NTFS hardlink creation performance issues

Hi Everyone,

I have a task where I need to create many thousands of hardlinks so I
built a simple test tool to benchmark the performance of this. I
begin with the following:

-Freshly formatted 750GB drive with 1 simple volume
-1 directory containing 10,000 files, each 512kb in length
-Win 7 x64, i7 w/16GB ram

Then my test tool creates new folders, each of which create a hardlink
to every file in the original folder. The first 7 folders always go
quickly (averaging around 7,000 links/second created) but then it
immediately drops to 700-800 links/second for any remaining number of
folders.

I have tried many things and none of them effect this in any
measurable way. It is completely repeatable in terms of when it
happens and how much the performance drops off. I have tried the
following:

-Disabling short name creation
-Disabling last access update (and rebooting)
-Setting the MFTZone to 4 (and rebooting and reformatting the volume)
-Rebooting after the slowdown begins, but after the boot additional
folders are still created at the slower speed
-Deleting all folders but the original and then creating new folders -
still slow

Using the contig tool I see that $Mft::Bitmap is only 2 fragments so
that doesn’t seem to be an issue.

When I format and create a new base folder then every time the first 7
folders of links are very fast and the remaining folders drop to the
same approx 1/10 performance.

Can anyone shed some light on what wall I am hitting and hopefully any
ways to avoid it? The 7,000 link/s rate would be perfect for my
application but the 700 link/s rate will not do so the perf result is
going to make or break this entire thing. I regret that I cannot
disclose more information about the “why” I’m doing this, it is
protected under NDA for a client. In any case I hope it would be of
interest to the community what limitations may exist here.

Thanks,
-JT

Ok, the plot thickens. I have done a lot more testing now and found something interesting. It doesn’t matter how many files are on the volume. I was originally thinking this was related to total file counts (and MFT fragmentation, etc.) but that’s not it at all. I can create 10 directories, each with 10,000 unique files, and then when I start creating the directories full of hardlinks I get 7 fast ones and then they slow down. Then I start linking to a different source directory of unique files and again I’ll get 7 fast and then they slow down.

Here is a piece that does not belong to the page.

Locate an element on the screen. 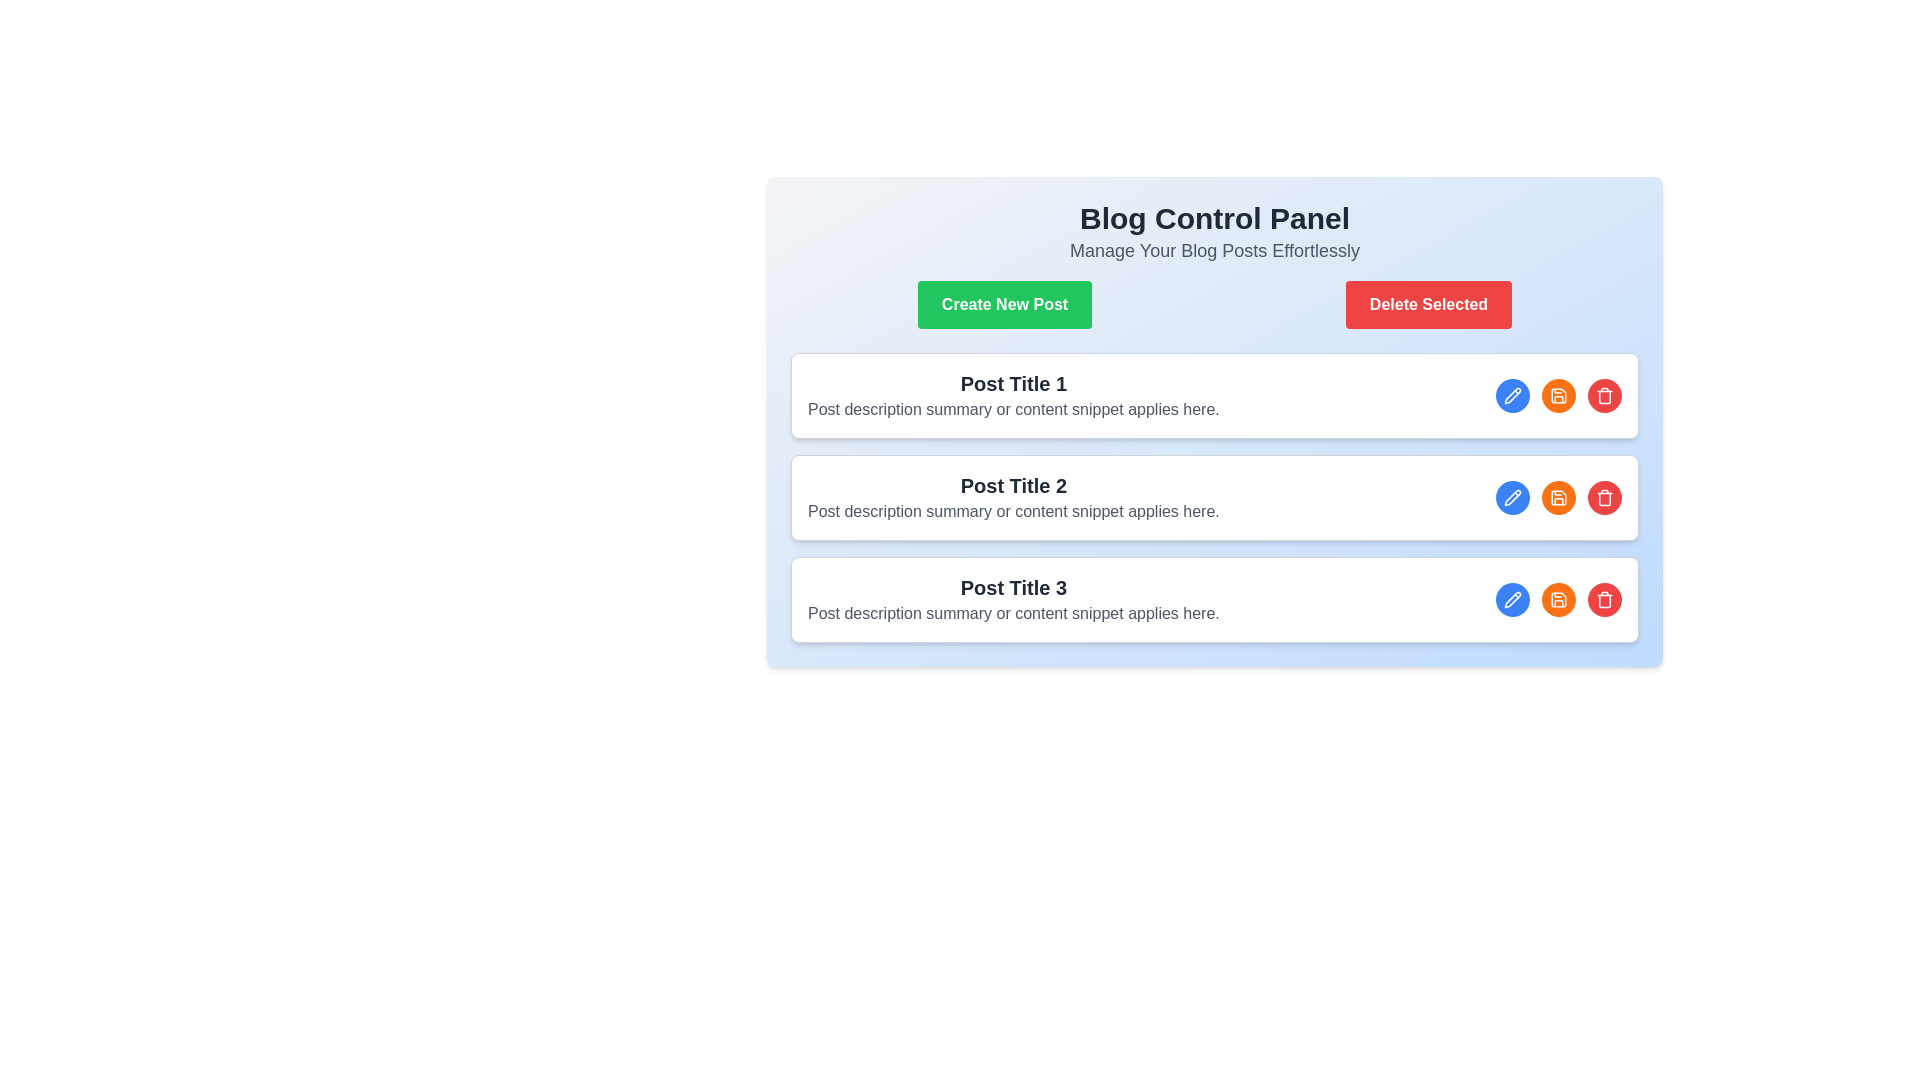 This screenshot has height=1080, width=1920. the circular orange save button with a white save icon, which is the second button from the left in the row of buttons associated with 'Post Title 2' is located at coordinates (1558, 496).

So what this tells me is that the speed is related to the link count not the volume file count. And the magic number is 8 (my original plus the 7 links). Any link count higher than that and we get a big drop in creation performance.

The really interesting thing is that this behavior seems to be “sticky”. In other words, once we exceed a link count of 8, even if I delete half the links the performance is still at the slower rate as I create new links (link numbers 4-8, for example).

Can anyone enlighten me as to what is going on here and if there’s any way to get around it?

If I had to guess, I’d say it sounds like something is going from resident (inside the MFT) to non-resident (not in the MFT, but rather in a secondary storage block). Have you looked at the information in the MFT after you get into this “slow link count” state?

I note that http://en.wikipedia.org/wiki/NTFS states “Hard links can only be applied to files on the same volume since an additional filename record is added to the file’s MFT record” which is consistent with the theory that this is related to what happens when it overflows the MFT record.

Ultimately, you’d need to confirm either by looking at the MFT record directly or by having someone familiar with the NTFS implementation confirm (or deny) this theory.

Tony
OSR

I guess:
when you create a new hardlink for a file, ntfs will create a new filename($30) attribute in mft. after you create 7 hardlinks, the mft space(1024 bytes) cannot hold all the attributes, so ntfs will use attribute list($20) for this file, this will slow down file access.